--- START ---
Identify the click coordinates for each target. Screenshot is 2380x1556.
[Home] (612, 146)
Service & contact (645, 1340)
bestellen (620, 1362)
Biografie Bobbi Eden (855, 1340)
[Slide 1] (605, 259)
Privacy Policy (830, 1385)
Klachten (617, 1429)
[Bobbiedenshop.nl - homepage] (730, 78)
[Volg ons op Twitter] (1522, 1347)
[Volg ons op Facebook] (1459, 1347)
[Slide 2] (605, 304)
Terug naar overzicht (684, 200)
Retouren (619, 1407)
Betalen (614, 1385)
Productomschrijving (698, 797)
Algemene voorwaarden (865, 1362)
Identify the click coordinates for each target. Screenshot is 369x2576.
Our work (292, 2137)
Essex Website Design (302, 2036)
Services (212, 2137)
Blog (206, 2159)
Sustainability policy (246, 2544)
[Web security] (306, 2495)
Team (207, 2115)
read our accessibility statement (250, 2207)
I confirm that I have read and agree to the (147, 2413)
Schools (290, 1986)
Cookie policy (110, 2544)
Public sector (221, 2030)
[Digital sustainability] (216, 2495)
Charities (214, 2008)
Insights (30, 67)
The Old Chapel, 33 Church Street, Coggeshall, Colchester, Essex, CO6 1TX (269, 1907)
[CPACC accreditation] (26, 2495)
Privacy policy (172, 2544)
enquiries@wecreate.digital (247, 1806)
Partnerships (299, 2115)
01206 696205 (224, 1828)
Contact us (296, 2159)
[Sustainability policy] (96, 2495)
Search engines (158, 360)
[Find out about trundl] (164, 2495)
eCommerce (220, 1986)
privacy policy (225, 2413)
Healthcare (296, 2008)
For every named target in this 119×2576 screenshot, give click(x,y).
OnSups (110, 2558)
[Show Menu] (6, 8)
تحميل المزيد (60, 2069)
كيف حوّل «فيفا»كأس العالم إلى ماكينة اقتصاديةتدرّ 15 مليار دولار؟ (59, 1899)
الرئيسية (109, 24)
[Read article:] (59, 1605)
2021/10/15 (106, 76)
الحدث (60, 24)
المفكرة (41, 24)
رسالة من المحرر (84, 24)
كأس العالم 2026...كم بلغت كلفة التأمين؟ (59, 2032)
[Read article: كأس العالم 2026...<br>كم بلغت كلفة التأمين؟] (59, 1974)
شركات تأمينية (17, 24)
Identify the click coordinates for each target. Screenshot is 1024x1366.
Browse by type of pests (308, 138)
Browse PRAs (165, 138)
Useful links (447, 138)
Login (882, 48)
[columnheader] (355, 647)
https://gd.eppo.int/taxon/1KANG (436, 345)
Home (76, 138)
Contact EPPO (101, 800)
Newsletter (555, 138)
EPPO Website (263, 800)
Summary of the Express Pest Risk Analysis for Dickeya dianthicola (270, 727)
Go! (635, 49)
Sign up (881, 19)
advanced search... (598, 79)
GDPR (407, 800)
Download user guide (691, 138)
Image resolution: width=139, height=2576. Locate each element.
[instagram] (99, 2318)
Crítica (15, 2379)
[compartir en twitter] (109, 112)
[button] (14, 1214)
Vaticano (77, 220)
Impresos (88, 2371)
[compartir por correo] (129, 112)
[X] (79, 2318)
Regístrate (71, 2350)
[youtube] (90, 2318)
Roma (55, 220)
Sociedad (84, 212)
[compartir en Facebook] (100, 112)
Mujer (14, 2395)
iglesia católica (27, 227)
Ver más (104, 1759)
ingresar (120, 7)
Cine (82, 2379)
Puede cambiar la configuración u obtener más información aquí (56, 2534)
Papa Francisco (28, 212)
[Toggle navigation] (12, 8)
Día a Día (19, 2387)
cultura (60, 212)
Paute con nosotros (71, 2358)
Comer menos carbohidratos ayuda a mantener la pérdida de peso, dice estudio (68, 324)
--- END ---
WORK TO BE COMPLETED: What is wanted is an exact repeat of the lines from the one with "[Toggle navigation] (12, 8)" through the last line of the listing above, and no other text.

REPLY:
[Toggle navigation] (12, 8)
Día a Día (19, 2387)
cultura (60, 212)
Paute con nosotros (71, 2358)
Comer menos carbohidratos ayuda a mantener la pérdida de peso, dice estudio (68, 324)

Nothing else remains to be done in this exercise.